Tim Hortons launched an app that tracked and recorded users’ movements every few minutes of every day, even when their app was not open. It says it never used this data for its intended purpose of marketing to individuals, only to analyze general consumer trends. Indeed, this is what the evidence demonstrates.
Yet the organization continually collected location data wherever its customers went. Tim Hortons failed to demonstrate it had adopted an appropriate privacy management program, and associated risk assessments. For instance, it did not adopt appropriate contractual measures to prevent its U.S. service provider from using this sensitive data for its own purposes.
Geolocation data is incredibly sensitive because it paints such a detailed and revealing picture of our lives.
Surveillance of our everyday movements reveals where we live and where we work. It can reveal information about our health (from visits to a medical clinic) and our religious beliefs (from the time we spend in places of worship). It can be used to make deductions about sexual preferences, social political affiliations and much more.
The risks related to the collection and use of location information remain high, even when “de-identified,” as it can often be re-identified with relative ease. At least one expert has suggested that only DNA is harder to anonymize.
The location tracking ecosystem – where intimate details of our daily lives are treated as a commodity to be exploited to sell us products and service … such as a cup of coffee – heightens the risk of mass surveillance.
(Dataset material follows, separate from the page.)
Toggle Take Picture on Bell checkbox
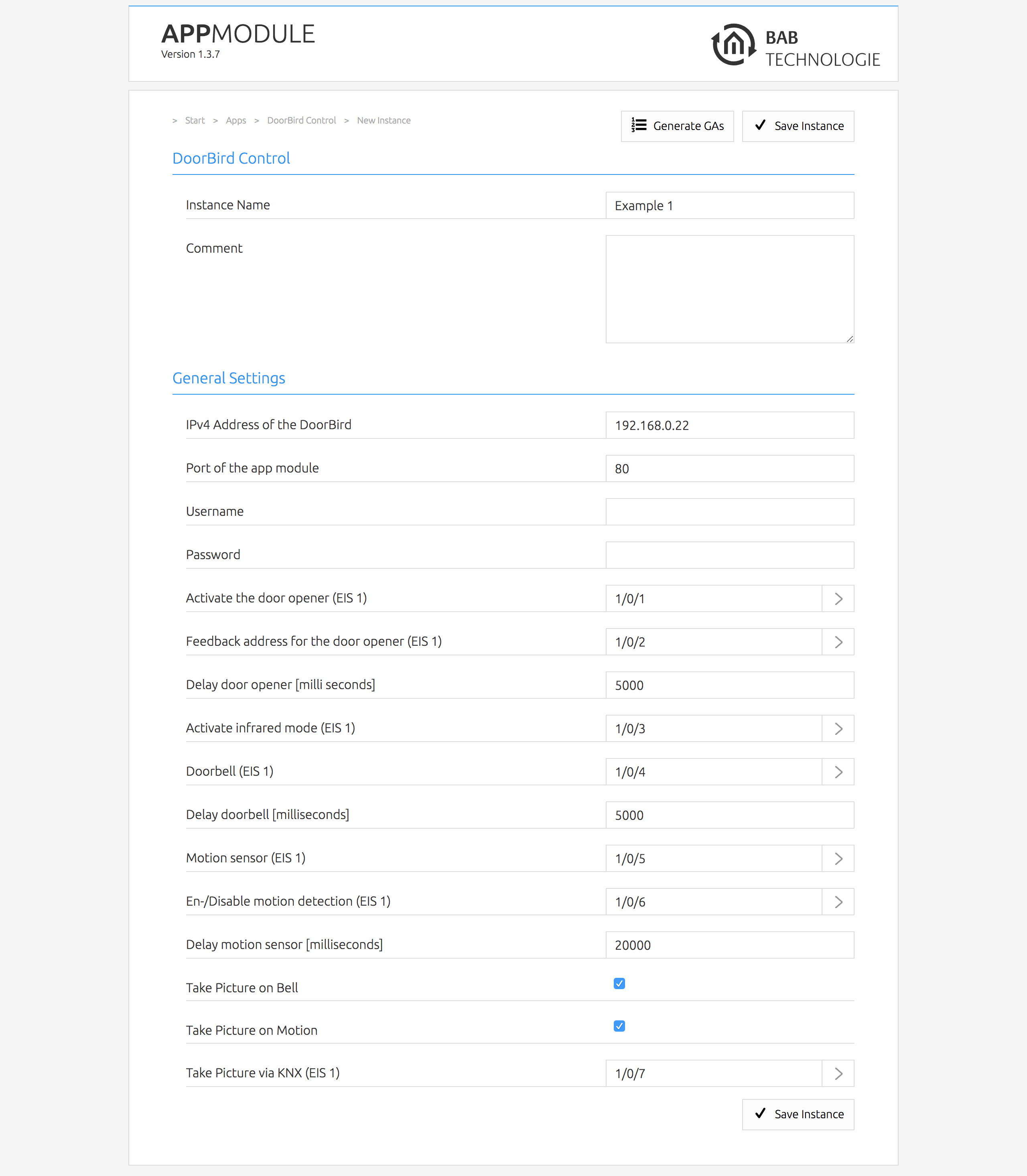The width and height of the screenshot is (1027, 1176). point(619,983)
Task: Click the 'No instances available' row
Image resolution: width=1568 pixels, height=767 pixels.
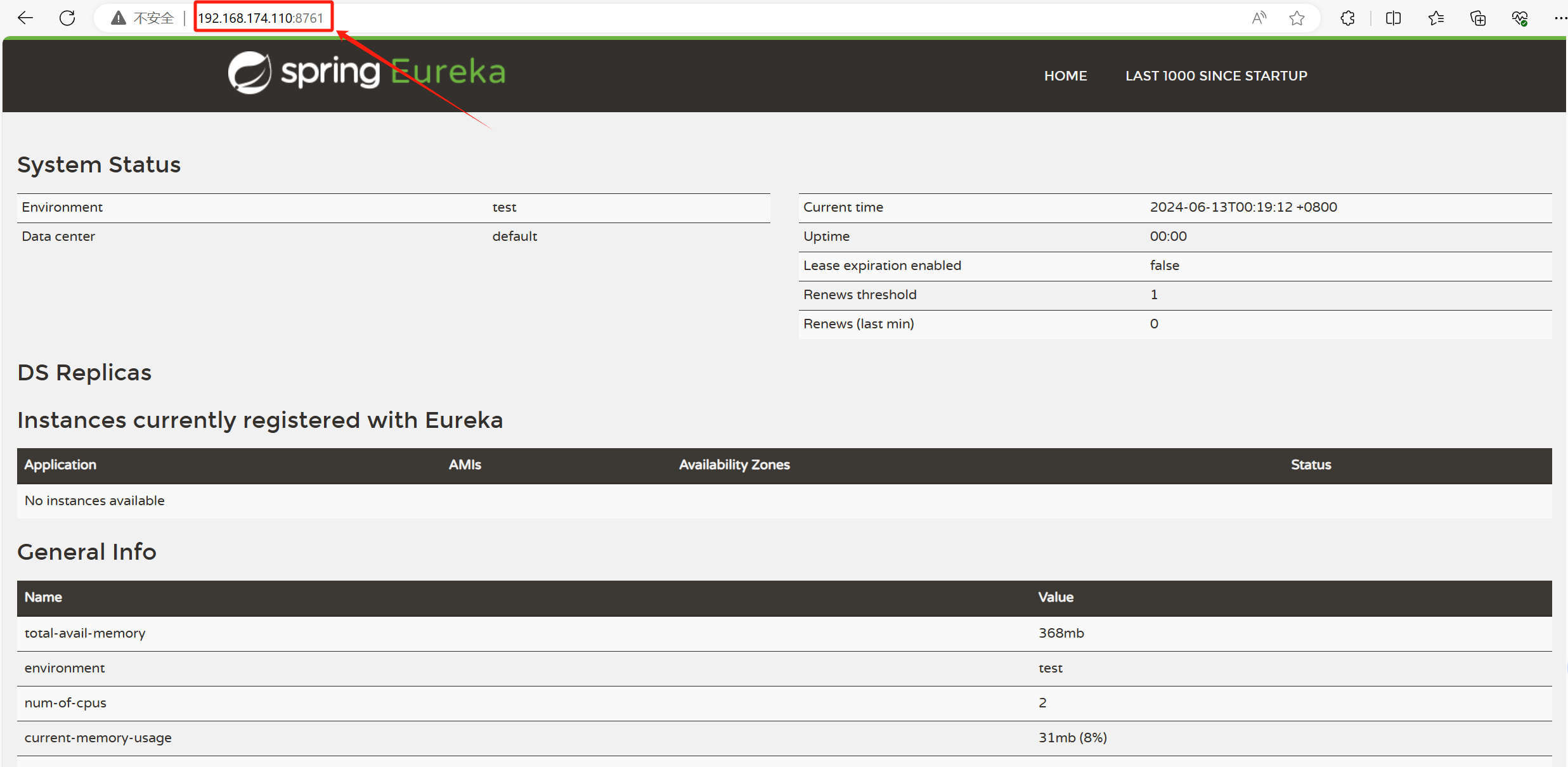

We have seen here an absolute lack of proportion between the continual tracking of customers’ location, their habits and other sensitive information this reveals about them, and a company’s desire to sell more products.
As a society, we would not accept it if the government wanted to track our movements every few minutes of every day. It is equally unacceptable that private companies think so little of our privacy and freedom that they can initiate these activities without giving it more than a moment’s thought.
In my view, what happened here once again makes plain the urgent need for stronger privacy laws to protect the rights and values of Canadians.